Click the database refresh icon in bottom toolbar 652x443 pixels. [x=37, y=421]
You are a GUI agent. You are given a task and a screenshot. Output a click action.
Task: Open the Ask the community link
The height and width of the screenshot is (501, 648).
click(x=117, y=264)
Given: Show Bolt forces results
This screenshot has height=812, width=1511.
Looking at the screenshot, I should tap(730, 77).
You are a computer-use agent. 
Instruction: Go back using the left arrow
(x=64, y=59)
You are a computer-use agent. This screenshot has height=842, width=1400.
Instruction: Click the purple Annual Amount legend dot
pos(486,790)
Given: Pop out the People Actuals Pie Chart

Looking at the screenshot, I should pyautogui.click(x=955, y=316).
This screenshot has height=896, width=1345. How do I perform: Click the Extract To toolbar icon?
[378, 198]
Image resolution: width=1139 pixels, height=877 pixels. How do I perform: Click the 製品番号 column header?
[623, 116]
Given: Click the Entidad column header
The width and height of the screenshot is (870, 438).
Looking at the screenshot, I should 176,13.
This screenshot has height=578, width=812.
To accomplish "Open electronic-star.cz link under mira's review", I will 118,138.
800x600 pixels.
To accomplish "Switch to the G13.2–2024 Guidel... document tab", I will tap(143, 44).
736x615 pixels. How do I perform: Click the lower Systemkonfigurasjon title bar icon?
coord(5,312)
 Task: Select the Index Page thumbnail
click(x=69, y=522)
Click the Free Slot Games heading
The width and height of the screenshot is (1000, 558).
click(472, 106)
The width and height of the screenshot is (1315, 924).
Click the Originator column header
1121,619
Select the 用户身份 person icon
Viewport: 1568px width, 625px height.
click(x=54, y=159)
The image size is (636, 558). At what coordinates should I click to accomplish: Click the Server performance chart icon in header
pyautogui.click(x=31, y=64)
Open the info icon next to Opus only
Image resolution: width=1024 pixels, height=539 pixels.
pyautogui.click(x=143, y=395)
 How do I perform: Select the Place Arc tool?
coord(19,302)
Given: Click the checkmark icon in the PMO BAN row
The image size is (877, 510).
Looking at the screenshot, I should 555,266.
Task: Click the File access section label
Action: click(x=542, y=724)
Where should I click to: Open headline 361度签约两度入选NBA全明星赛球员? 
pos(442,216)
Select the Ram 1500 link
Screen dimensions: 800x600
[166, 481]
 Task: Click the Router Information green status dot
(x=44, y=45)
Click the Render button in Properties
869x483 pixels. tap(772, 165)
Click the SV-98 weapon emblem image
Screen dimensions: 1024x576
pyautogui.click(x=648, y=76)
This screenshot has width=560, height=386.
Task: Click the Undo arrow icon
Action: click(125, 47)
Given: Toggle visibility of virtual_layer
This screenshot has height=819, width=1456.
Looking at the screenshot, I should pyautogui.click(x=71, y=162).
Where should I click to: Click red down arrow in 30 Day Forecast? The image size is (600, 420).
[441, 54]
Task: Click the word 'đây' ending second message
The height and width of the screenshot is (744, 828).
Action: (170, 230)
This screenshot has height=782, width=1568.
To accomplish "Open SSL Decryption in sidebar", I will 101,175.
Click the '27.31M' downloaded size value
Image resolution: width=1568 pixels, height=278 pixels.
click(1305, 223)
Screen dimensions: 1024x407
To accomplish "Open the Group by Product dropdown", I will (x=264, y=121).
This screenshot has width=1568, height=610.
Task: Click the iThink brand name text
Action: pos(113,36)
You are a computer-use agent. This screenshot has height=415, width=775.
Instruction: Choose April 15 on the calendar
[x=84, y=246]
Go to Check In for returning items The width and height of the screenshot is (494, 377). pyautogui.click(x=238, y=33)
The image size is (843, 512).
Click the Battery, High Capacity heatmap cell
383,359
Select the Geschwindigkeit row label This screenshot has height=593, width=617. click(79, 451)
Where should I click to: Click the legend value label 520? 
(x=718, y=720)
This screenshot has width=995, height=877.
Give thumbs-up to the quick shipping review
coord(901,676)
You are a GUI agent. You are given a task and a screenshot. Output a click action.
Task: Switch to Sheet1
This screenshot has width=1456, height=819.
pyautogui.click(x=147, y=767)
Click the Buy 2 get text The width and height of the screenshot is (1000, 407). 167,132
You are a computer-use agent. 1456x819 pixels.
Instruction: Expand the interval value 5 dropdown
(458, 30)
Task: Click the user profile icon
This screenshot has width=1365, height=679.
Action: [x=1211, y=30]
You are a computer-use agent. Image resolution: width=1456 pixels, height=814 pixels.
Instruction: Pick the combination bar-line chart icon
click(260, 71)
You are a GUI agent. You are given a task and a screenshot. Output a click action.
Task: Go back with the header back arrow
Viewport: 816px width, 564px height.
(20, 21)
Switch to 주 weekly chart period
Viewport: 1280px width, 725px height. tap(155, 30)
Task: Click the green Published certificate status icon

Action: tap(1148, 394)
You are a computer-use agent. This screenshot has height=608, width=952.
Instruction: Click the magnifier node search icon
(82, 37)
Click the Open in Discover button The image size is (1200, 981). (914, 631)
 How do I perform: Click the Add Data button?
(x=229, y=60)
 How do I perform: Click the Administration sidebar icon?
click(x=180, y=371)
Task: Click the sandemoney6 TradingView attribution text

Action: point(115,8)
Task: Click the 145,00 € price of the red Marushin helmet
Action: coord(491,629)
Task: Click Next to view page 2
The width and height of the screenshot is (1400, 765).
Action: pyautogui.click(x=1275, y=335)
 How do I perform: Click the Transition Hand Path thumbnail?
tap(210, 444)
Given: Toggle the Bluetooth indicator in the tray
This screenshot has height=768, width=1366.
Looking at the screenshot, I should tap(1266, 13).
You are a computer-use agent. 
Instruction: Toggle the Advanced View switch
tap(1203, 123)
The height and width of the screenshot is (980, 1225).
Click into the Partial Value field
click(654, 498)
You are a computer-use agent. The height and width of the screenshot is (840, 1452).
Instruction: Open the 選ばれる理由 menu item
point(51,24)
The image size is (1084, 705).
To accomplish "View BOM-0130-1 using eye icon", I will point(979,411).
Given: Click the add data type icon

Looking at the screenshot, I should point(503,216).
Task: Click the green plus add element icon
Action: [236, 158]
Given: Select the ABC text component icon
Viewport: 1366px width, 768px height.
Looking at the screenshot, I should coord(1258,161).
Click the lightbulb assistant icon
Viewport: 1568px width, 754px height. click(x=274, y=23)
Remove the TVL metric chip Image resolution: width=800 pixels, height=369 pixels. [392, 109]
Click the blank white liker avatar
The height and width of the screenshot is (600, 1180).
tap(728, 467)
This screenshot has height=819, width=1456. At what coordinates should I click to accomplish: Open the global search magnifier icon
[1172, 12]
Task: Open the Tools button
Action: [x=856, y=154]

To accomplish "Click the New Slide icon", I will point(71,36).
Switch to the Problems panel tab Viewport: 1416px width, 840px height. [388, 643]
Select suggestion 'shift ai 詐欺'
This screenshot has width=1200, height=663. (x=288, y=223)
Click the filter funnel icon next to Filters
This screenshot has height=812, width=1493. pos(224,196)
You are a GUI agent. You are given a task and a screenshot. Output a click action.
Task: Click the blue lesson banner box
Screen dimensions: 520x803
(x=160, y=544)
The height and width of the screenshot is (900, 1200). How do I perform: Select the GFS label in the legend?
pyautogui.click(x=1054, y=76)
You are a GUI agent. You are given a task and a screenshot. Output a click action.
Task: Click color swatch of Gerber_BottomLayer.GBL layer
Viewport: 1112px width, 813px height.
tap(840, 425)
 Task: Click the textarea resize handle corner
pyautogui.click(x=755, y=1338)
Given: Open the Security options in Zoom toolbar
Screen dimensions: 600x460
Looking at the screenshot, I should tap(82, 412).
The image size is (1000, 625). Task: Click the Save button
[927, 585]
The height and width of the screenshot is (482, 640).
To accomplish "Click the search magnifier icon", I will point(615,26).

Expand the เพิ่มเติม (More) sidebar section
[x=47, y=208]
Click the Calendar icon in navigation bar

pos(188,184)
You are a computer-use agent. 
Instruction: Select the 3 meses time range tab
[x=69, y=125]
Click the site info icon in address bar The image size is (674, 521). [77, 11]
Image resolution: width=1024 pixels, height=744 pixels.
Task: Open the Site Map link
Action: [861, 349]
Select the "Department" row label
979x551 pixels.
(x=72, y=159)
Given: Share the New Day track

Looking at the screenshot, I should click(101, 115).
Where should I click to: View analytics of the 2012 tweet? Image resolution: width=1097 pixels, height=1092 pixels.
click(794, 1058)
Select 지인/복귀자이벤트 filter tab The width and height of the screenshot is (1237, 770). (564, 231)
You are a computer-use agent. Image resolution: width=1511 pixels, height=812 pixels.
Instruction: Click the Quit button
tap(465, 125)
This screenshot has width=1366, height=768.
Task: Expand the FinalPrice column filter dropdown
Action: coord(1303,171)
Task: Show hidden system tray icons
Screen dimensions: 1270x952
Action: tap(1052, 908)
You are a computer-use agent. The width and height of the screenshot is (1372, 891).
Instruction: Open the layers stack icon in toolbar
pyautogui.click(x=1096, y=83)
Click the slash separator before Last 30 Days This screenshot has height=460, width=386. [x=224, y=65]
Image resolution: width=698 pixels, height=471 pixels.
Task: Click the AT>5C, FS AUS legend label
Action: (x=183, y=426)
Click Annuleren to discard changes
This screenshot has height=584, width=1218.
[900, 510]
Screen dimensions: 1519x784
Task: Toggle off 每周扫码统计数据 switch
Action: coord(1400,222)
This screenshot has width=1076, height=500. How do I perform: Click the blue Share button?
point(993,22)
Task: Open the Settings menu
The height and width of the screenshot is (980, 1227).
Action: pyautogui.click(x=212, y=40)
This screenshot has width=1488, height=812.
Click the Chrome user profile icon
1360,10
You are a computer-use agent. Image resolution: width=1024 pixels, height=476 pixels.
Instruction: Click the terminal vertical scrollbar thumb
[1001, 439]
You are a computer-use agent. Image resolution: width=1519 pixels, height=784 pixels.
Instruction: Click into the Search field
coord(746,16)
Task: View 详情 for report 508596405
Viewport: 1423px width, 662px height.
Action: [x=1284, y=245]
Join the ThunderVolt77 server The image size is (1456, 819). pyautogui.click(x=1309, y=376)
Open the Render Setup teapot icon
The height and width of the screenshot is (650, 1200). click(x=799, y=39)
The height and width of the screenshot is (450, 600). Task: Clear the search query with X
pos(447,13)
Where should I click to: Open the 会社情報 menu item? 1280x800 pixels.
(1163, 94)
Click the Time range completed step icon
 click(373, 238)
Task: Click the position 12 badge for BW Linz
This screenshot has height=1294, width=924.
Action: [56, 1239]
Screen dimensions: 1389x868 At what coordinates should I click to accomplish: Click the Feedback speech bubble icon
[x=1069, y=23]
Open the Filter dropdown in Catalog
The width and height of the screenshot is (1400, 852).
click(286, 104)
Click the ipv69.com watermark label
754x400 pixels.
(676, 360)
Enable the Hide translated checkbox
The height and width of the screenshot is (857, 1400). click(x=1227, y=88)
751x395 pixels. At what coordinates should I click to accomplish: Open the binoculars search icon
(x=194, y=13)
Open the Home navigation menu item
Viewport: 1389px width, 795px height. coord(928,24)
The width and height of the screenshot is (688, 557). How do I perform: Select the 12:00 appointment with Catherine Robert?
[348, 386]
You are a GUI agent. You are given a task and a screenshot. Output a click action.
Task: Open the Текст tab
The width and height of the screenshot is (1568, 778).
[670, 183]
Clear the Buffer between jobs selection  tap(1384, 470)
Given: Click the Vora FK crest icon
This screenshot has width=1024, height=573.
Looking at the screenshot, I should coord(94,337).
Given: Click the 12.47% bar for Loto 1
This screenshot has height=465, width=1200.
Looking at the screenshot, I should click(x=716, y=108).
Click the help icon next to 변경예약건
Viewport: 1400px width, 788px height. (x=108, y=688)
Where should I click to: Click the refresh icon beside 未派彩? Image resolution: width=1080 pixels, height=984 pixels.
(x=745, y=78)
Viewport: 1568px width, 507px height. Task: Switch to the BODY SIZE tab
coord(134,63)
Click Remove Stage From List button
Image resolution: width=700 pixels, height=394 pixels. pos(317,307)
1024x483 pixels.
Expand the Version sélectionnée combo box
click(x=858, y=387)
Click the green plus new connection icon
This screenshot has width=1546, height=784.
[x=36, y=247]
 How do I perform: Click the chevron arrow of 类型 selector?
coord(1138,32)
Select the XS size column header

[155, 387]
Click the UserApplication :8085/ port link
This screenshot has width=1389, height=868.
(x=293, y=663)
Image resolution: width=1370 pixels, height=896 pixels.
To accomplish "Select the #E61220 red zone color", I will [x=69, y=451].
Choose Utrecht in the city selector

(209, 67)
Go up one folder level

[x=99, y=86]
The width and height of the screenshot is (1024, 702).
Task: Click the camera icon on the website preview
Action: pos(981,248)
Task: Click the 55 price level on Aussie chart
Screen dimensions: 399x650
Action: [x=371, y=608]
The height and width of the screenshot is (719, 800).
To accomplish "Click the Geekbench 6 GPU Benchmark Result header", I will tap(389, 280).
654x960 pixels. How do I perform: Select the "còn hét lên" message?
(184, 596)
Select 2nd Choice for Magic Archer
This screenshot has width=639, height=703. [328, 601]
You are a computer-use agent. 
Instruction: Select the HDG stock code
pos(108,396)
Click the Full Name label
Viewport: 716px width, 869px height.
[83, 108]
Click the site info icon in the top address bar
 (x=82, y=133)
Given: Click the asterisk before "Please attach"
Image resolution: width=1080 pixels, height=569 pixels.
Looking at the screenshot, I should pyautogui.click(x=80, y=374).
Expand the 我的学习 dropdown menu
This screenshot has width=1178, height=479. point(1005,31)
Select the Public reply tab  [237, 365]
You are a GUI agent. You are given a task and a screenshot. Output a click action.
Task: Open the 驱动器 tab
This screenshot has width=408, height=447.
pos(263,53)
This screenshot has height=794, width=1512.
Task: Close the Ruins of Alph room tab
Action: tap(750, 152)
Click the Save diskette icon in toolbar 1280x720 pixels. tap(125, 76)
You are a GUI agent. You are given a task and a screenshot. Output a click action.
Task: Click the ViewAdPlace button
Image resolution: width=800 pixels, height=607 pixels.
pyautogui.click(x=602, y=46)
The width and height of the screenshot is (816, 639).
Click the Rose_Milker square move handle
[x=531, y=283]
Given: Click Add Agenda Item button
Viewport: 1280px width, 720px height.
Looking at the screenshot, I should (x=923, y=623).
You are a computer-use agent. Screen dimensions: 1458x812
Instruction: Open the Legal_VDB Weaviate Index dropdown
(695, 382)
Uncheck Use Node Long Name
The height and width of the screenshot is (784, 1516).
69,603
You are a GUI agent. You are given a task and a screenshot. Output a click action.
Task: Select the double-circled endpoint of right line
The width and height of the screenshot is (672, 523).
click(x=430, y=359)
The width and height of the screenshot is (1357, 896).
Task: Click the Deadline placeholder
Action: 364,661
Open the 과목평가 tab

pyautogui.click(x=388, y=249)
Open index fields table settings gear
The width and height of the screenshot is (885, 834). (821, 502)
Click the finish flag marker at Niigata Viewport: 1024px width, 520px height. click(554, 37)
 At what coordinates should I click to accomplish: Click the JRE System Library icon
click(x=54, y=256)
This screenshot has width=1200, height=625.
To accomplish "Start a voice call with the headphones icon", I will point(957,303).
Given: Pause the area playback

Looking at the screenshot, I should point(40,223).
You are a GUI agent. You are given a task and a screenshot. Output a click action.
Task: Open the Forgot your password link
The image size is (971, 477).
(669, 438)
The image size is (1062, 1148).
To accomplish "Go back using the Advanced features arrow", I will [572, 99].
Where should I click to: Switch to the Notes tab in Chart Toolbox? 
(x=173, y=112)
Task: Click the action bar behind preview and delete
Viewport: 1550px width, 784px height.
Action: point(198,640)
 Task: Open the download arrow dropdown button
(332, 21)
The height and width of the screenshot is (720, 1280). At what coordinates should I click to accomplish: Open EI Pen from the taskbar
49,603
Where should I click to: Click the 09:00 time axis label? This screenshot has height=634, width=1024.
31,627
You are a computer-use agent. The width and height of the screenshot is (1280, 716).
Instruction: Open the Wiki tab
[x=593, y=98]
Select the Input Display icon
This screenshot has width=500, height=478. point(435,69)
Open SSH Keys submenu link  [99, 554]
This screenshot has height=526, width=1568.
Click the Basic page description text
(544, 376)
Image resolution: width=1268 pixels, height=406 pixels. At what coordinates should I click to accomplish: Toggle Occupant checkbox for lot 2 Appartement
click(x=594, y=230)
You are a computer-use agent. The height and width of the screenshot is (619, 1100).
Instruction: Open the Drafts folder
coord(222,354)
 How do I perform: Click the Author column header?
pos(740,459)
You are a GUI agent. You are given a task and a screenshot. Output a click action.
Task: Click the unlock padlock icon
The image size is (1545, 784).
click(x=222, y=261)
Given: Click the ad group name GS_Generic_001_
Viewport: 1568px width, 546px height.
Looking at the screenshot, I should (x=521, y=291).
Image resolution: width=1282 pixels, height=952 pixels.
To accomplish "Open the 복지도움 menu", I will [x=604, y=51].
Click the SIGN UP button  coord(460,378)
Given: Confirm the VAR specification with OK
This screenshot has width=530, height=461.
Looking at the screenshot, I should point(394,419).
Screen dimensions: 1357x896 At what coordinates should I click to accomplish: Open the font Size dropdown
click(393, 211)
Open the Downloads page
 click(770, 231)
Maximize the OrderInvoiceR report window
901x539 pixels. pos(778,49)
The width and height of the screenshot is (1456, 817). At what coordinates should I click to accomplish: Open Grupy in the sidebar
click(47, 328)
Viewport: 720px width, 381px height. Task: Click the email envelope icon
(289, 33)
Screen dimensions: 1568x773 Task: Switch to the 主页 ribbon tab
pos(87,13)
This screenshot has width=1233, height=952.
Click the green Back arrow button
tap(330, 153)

- - - -

Reproduce the data verbatim, beginning with the first line and continuing through the line containing "coord(19,302)".

# [OUTPUT OF THE EXERCISE]
Click the database refresh icon in bottom toolbar 652x443 pixels. [x=37, y=421]
You are a GUI agent. You are given a task and a screenshot. Output a click action.
Task: Open the Ask the community link
The height and width of the screenshot is (501, 648).
click(x=117, y=264)
Given: Show Bolt forces results
This screenshot has height=812, width=1511.
Looking at the screenshot, I should tap(730, 77).
You are a computer-use agent. 
Instruction: Go back using the left arrow
(x=64, y=59)
You are a computer-use agent. This screenshot has height=842, width=1400.
Instruction: Click the purple Annual Amount legend dot
pos(486,790)
Given: Pop out the People Actuals Pie Chart

Looking at the screenshot, I should pyautogui.click(x=955, y=316).
This screenshot has height=896, width=1345. How do I perform: Click the Extract To toolbar icon?
[378, 198]
Image resolution: width=1139 pixels, height=877 pixels. How do I perform: Click the 製品番号 column header?
[623, 116]
Given: Click the Entidad column header
The width and height of the screenshot is (870, 438).
Looking at the screenshot, I should 176,13.
This screenshot has height=578, width=812.
To accomplish "Open electronic-star.cz link under mira's review", I will 118,138.
800x600 pixels.
To accomplish "Switch to the G13.2–2024 Guidel... document tab", I will tap(143, 44).
736x615 pixels. How do I perform: Click the lower Systemkonfigurasjon title bar icon?
coord(5,312)
 Task: Select the Index Page thumbnail
click(x=69, y=522)
Click the Free Slot Games heading
The width and height of the screenshot is (1000, 558).
click(472, 106)
The width and height of the screenshot is (1315, 924).
Click the Originator column header
1121,619
Select the 用户身份 person icon
Viewport: 1568px width, 625px height.
click(x=54, y=159)
The image size is (636, 558). At what coordinates should I click to accomplish: Click the Server performance chart icon in header
pyautogui.click(x=31, y=64)
Open the info icon next to Opus only
Image resolution: width=1024 pixels, height=539 pixels.
pyautogui.click(x=143, y=395)
 How do I perform: Select the Place Arc tool?
coord(19,302)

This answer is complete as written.